## REQUIREMENT 1
According to the passage on how insulin is made, when did the FDA approve Humulin?
## REQUIREMENT 2
Summarize the passage on how insulin is made in two sentences.
## REQUIREMENT 3
Pick up the passage on insulin manufacturing and analogues after its last sentence and continue it.

*** PROVIDED PASSAGE Section Begins ***

How Insulin Is Made Today
The modern era began on October 28, 1982, when the FDA approved Humulin, the first biosynthetic human insulin and the first medical product of any kind made through recombinant DNA technology. Rather than extracting insulin from animal organs, scientists designed the process to use genetically modified bacteria.
The approach was elegant. Researchers worked out the exact DNA sequences that code for insulin’s two protein chains (called A and B), then chemically built those gene sequences from scratch, choosing DNA letters that bacteria read efficiently. Each synthetic gene was inserted into a different strain of E. coli bacteria, spliced into the middle of an existing bacterial gene so the bacteria would produce it as part of a larger fused protein. The bacteria were then grown in large fermentation tanks, churning out the fusion protein in bulk. After harvesting, the insulin chain was chemically cut free from the bacterial protein, purified, and the separate A and B chains were mixed together under conditions that allowed them to link up through the same chemical bonds found in natural insulin.
Some manufacturers use yeast instead of bacteria, which can fold and process the insulin molecule in ways more similar to human cells. Both methods produce insulin that is structurally identical to what your pancreas makes.
Insulin Analogues: Engineered Variations
Standard biosynthetic insulin matches the human molecule perfectly, but it doesn’t always behave ideally when injected under the skin. Natural insulin molecules tend to clump together, which slows absorption. Starting in the 1990s, manufacturers began tweaking the amino acid sequence to change how the molecules interact with each other and how quickly they enter the bloodstream.
Rapid-acting analogues are designed to clump less, so they absorb faster. Insulin lispro, for instance, simply swaps the positions of two amino acids near the end of one chain. Insulin aspart replaces one amino acid with a different one at a similar spot. These small changes let the molecules separate more quickly after injection, reaching peak blood levels in about half the time and at roughly twice the concentration compared to regular human insulin. That makes them better suited for covering meals.

*** PROVIDED PASSAGE Section Ends ***
*** MATERIAL SUPPLIED Section Begins ***

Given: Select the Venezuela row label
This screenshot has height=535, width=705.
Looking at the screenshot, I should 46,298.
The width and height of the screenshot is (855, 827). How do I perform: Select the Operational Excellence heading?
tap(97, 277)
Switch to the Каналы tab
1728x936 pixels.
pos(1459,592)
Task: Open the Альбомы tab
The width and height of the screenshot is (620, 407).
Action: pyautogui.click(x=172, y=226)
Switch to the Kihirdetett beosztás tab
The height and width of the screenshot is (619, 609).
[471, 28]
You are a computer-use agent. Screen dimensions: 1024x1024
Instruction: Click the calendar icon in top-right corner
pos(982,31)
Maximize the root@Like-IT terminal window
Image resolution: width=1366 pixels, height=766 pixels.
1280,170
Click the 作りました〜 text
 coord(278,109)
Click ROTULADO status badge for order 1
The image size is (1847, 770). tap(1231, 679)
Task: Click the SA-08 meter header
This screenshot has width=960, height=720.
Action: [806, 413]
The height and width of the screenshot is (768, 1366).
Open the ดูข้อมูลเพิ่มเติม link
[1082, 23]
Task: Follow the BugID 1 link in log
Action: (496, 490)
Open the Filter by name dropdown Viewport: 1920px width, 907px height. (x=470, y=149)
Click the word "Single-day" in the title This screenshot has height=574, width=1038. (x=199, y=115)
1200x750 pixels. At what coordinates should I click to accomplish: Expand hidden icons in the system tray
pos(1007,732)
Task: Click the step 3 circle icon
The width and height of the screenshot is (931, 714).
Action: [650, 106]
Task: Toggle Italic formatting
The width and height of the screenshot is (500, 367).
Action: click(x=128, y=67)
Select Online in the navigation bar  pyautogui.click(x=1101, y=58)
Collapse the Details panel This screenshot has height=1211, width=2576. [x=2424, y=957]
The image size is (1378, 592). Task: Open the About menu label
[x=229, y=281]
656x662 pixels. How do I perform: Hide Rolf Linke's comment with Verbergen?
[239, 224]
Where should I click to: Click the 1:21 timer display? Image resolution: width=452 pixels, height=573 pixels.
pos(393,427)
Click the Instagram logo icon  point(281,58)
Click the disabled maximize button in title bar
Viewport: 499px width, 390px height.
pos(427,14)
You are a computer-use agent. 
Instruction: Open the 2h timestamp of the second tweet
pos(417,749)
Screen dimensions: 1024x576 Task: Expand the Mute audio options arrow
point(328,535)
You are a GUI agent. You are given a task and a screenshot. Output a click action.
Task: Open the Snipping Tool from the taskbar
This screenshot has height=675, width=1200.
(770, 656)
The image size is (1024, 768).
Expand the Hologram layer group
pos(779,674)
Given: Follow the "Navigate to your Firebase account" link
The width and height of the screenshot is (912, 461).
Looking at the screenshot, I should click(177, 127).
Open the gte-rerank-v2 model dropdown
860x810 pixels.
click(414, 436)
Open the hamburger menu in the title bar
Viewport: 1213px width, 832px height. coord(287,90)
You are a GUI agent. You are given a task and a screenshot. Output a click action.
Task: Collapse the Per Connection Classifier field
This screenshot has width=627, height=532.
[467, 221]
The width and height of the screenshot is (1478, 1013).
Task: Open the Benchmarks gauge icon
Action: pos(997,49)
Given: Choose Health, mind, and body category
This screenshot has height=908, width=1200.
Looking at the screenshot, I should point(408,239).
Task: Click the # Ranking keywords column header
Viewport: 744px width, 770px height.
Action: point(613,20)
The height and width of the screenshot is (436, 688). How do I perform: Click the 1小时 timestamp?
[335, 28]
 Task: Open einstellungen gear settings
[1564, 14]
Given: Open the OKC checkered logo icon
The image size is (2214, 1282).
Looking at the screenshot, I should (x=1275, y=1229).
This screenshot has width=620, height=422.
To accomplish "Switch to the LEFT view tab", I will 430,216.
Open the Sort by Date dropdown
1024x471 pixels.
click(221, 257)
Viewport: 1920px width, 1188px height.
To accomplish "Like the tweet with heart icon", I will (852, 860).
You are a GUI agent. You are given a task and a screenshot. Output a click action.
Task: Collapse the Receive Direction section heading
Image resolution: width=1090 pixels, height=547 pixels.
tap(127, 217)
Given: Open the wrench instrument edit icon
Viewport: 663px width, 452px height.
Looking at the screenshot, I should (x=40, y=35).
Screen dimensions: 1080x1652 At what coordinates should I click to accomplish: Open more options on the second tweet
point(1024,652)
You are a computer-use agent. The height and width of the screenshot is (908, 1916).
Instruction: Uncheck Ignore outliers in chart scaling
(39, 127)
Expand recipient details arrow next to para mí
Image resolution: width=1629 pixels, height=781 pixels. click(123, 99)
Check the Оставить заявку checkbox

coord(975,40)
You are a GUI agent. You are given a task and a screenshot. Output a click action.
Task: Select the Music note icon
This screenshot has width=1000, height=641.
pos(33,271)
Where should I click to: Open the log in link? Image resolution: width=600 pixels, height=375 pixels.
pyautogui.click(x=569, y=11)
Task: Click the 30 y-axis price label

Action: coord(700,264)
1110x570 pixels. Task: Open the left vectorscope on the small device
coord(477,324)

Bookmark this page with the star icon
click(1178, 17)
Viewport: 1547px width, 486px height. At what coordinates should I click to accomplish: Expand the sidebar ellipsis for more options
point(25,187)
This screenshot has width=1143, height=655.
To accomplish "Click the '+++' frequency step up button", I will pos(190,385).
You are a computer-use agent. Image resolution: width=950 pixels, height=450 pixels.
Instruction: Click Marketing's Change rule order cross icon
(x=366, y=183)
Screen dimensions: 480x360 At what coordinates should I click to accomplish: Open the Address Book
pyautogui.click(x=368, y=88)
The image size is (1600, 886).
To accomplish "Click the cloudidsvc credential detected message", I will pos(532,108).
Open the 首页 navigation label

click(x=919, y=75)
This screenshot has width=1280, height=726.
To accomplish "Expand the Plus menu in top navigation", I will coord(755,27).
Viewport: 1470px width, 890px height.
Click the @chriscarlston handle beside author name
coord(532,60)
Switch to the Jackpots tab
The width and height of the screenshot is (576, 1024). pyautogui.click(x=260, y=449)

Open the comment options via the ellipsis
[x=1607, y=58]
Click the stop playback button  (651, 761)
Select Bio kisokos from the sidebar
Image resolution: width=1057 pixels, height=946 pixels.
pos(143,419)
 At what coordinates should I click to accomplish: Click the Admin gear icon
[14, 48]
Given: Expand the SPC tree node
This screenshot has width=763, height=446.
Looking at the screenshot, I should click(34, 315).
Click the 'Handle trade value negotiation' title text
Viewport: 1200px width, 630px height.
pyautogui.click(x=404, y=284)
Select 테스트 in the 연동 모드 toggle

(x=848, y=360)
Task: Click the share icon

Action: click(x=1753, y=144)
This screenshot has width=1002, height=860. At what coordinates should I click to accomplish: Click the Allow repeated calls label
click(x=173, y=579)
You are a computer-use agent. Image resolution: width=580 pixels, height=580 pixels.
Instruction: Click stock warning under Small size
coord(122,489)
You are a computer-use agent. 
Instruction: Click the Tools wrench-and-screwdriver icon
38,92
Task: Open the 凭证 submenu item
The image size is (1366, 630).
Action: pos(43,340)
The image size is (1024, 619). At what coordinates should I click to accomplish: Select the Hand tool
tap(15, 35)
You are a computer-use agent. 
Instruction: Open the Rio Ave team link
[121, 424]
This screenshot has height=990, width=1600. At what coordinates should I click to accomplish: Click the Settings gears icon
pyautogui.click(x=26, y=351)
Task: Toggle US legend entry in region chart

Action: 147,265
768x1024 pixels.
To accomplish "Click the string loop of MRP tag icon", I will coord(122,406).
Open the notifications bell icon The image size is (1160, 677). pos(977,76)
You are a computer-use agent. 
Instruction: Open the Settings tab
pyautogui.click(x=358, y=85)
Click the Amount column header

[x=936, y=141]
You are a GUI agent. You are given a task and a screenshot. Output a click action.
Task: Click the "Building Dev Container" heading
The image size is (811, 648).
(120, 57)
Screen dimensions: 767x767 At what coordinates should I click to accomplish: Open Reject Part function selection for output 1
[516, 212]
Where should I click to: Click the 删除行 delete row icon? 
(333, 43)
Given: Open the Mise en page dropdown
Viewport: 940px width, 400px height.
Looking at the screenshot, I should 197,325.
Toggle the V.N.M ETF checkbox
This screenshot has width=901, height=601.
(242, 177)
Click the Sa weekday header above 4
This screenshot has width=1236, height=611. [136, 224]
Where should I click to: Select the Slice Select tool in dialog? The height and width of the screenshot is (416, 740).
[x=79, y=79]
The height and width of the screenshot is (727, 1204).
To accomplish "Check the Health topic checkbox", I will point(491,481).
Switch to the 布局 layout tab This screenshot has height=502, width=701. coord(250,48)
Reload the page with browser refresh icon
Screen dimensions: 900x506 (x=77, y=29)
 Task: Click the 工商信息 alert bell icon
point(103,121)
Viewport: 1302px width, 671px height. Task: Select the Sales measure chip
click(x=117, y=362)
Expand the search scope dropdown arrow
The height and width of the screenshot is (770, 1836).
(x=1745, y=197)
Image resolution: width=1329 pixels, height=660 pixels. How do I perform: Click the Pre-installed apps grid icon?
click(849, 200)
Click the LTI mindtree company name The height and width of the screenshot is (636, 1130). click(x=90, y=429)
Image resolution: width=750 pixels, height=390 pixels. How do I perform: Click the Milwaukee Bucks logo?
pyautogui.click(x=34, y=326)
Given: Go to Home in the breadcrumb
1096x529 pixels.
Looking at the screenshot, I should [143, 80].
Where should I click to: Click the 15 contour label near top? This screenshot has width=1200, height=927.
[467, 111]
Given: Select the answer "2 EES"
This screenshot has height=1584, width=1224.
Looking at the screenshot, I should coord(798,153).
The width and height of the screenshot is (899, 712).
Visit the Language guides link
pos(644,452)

*** MATERIAL SUPPLIED Section Ends ***

## EXERCISE ANSWER 1
October 28, 1982.

## EXERCISE ANSWER 2
Since the FDA approved Humulin in 1982, insulin has been made by inserting synthetic genes for its A and B chains into bacteria or yeast, then harvesting, purifying and joining the chains into insulin structurally identical to the human molecule. Starting in the 1990s, manufacturers altered the amino acid sequence to create analogues such as insulin lispro and insulin aspart, which clump less and absorb faster, making them better suited for covering meals.

## EXERCISE ANSWER 3
Long-acting analogues take the opposite approach, using structural changes that slow absorption and create a steady, low-level supply of insulin over 12 to 24 hours. This mimics the background insulin your pancreas releases between meals and overnight. Most people with type 1 diabetes use a combination of both types: a long-acting injection once or twice daily for baseline coverage, plus a rapid-acting injection before each meal.
Animal Insulin vs. Modern Insulin
Animal-derived insulin kept people alive for decades, but it had drawbacks. Pork and beef insulin could trigger immune reactions, and the purification process was imperfect, sometimes leaving trace contaminants that caused injection-site irritation. Supply also depended on the meatpacking industry, which made it vulnerable to shortages.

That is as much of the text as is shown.